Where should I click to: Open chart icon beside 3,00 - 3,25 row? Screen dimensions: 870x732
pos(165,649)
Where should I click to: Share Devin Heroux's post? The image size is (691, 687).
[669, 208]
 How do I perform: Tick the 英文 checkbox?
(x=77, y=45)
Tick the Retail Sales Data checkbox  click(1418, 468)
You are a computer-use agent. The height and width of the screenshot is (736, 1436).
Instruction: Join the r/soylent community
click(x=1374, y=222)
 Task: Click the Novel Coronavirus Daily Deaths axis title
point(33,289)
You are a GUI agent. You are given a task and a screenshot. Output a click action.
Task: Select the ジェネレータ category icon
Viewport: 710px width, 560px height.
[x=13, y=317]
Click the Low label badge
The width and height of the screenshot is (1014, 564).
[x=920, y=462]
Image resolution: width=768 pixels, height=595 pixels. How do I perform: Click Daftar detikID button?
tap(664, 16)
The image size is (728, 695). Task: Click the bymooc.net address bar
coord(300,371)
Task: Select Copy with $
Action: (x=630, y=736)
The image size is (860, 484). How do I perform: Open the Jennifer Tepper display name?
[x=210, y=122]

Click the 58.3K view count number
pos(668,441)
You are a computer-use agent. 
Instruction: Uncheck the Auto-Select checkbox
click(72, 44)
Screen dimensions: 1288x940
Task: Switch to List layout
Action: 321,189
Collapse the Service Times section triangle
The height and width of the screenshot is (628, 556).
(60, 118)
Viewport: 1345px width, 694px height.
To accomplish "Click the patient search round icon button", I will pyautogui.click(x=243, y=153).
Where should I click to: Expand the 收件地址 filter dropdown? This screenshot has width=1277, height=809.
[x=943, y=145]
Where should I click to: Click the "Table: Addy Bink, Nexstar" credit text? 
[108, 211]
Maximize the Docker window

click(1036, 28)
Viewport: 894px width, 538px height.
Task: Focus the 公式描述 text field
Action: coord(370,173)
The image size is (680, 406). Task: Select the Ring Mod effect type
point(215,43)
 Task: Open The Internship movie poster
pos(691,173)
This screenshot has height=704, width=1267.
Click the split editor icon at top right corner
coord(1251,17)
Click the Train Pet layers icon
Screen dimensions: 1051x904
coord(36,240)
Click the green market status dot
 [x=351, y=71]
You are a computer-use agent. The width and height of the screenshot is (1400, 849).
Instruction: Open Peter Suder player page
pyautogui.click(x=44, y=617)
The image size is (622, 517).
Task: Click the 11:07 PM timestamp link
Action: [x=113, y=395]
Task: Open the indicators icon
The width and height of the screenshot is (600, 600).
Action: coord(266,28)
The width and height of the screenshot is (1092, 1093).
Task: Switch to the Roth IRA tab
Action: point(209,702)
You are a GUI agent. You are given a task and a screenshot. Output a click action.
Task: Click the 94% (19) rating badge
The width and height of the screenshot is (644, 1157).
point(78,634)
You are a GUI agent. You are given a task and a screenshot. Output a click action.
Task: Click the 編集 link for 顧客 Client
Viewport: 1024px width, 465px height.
*-*-*
**Exercise objective:**
Please give the listing again exactly, line for line.

**Output for this exercise:**
Where should I click to: Open chart icon beside 3,00 - 3,25 row? Screen dimensions: 870x732
pos(165,649)
Where should I click to: Share Devin Heroux's post? The image size is (691, 687).
[669, 208]
 How do I perform: Tick the 英文 checkbox?
(x=77, y=45)
Tick the Retail Sales Data checkbox  click(1418, 468)
You are a computer-use agent. The height and width of the screenshot is (736, 1436).
Instruction: Join the r/soylent community
click(x=1374, y=222)
 Task: Click the Novel Coronavirus Daily Deaths axis title
point(33,289)
You are a GUI agent. You are given a task and a screenshot. Output a click action.
Task: Select the ジェネレータ category icon
Viewport: 710px width, 560px height.
[x=13, y=317]
Click the Low label badge
The width and height of the screenshot is (1014, 564).
[x=920, y=462]
Image resolution: width=768 pixels, height=595 pixels. How do I perform: Click Daftar detikID button?
tap(664, 16)
The image size is (728, 695). Task: Click the bymooc.net address bar
coord(300,371)
Task: Select Copy with $
Action: (x=630, y=736)
The image size is (860, 484). How do I perform: Open the Jennifer Tepper display name?
[x=210, y=122]

Click the 58.3K view count number
pos(668,441)
You are a computer-use agent. 
Instruction: Uncheck the Auto-Select checkbox
click(72, 44)
Screen dimensions: 1288x940
Task: Switch to List layout
Action: 321,189
Collapse the Service Times section triangle
The height and width of the screenshot is (628, 556).
(60, 118)
Viewport: 1345px width, 694px height.
To accomplish "Click the patient search round icon button", I will pyautogui.click(x=243, y=153).
Where should I click to: Expand the 收件地址 filter dropdown? This screenshot has width=1277, height=809.
[x=943, y=145]
Where should I click to: Click the "Table: Addy Bink, Nexstar" credit text? 
[108, 211]
Maximize the Docker window

click(1036, 28)
Viewport: 894px width, 538px height.
Task: Focus the 公式描述 text field
Action: coord(370,173)
The image size is (680, 406). Task: Select the Ring Mod effect type
point(215,43)
 Task: Open The Internship movie poster
pos(691,173)
This screenshot has height=704, width=1267.
Click the split editor icon at top right corner
coord(1251,17)
Click the Train Pet layers icon
Screen dimensions: 1051x904
coord(36,240)
Click the green market status dot
 [x=351, y=71]
You are a computer-use agent. The width and height of the screenshot is (1400, 849).
Instruction: Open Peter Suder player page
pyautogui.click(x=44, y=617)
The image size is (622, 517).
Task: Click the 11:07 PM timestamp link
Action: [x=113, y=395]
Task: Open the indicators icon
The width and height of the screenshot is (600, 600).
Action: coord(266,28)
The width and height of the screenshot is (1092, 1093).
Task: Switch to the Roth IRA tab
Action: point(209,702)
You are a GUI agent. You are given a task and a screenshot. Output a click action.
Task: Click the 94% (19) rating badge
The width and height of the screenshot is (644, 1157).
point(78,634)
You are a GUI agent. You are given a task and a screenshot. Output a click action.
Task: Click the 編集 link for 顧客 Client
Viewport: 1024px width, 465px height.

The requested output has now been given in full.